Mesele sadece konsoloslukta çalışan Türk görevlinin tutuklanması mı, yoksa bu ‘bardağı taşıran’ son damla mı oldu?
ABD için ‘bardağı dolduran’ epey konu var.
Türkiye’nin ABD’nin PKK/YPG, FETÖ terör örgütlerine karşı tutumuna tepkisi, Suriye’de Rusya işbirliği ile Fırat Kalkanı ve İdlib operasyonları, S400 hava savunma sistemi vb…
Eğer bütün bunlar masadaysa, çözüm uzar.
Değilse kısa sürer.
***
ABD Büyükelçisi John Bass da, İstanbul ve Ankara’da bazı gazetecileri davet etti, konuştu.

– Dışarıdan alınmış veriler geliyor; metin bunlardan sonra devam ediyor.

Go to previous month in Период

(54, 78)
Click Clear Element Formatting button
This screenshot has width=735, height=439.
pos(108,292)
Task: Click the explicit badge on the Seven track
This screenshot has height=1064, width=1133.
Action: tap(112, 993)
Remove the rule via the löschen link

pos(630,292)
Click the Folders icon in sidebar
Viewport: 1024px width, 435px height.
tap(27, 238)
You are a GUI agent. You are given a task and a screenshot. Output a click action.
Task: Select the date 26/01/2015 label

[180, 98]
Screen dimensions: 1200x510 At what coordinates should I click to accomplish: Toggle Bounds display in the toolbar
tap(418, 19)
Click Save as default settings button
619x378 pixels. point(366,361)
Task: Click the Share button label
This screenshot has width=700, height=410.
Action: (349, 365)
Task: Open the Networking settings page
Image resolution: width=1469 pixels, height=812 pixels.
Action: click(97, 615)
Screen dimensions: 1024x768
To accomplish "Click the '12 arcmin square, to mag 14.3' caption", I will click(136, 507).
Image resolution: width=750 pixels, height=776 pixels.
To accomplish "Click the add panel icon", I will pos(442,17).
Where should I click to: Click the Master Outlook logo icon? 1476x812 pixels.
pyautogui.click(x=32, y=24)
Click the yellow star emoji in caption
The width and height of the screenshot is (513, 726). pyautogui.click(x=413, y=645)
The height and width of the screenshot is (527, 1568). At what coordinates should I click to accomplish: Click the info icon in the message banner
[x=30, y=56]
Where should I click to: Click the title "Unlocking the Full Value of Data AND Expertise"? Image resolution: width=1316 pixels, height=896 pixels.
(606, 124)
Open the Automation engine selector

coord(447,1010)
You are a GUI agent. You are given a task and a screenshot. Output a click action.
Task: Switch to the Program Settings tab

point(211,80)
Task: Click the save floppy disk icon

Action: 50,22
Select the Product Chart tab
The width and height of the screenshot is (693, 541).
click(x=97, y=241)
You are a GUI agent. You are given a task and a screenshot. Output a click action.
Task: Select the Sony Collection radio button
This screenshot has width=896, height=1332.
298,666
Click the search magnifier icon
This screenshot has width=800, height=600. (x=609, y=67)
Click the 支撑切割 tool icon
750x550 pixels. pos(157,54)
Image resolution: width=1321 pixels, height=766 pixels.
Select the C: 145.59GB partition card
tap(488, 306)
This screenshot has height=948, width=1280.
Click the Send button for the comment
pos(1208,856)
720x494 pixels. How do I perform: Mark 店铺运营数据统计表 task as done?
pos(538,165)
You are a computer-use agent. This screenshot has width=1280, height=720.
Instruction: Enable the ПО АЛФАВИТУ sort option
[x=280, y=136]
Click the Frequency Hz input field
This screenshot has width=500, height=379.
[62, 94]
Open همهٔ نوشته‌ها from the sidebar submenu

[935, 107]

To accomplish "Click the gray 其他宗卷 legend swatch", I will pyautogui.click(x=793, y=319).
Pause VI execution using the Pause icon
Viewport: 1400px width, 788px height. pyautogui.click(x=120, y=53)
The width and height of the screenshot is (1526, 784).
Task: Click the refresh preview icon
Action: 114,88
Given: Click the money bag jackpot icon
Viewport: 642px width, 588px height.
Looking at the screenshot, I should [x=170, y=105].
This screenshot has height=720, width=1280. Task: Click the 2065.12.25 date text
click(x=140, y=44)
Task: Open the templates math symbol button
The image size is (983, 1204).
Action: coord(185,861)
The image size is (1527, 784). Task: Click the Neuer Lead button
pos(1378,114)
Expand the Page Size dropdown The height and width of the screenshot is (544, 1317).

‘Bardağı doldurduğu’varsayılabilecek konulara girmedi.
Daha önce Adana Konsolosluğu’nda çalışan bir Türk tercümanın da ‘PKK üyeliği’ suçlamasıyla tutuklandığını hatırlatarak, kararın gerekçesini bu ‘tutuklamalara’ bağladı.
“Bize, çalışanlarımızın neden tutuklandığı konusunda resmi bir bilgilendirme yapılmadı. Terörizm suçlamaları çok ciddi suçlamalar. Bu iddiaları destekleyen kanıtlar nelerdir, bilmek istiyoruz”dedi.
Ardından da, “İddialar temelsiz. Hiçbir delil bulunacağına inanmıyoruz”diye ekledi.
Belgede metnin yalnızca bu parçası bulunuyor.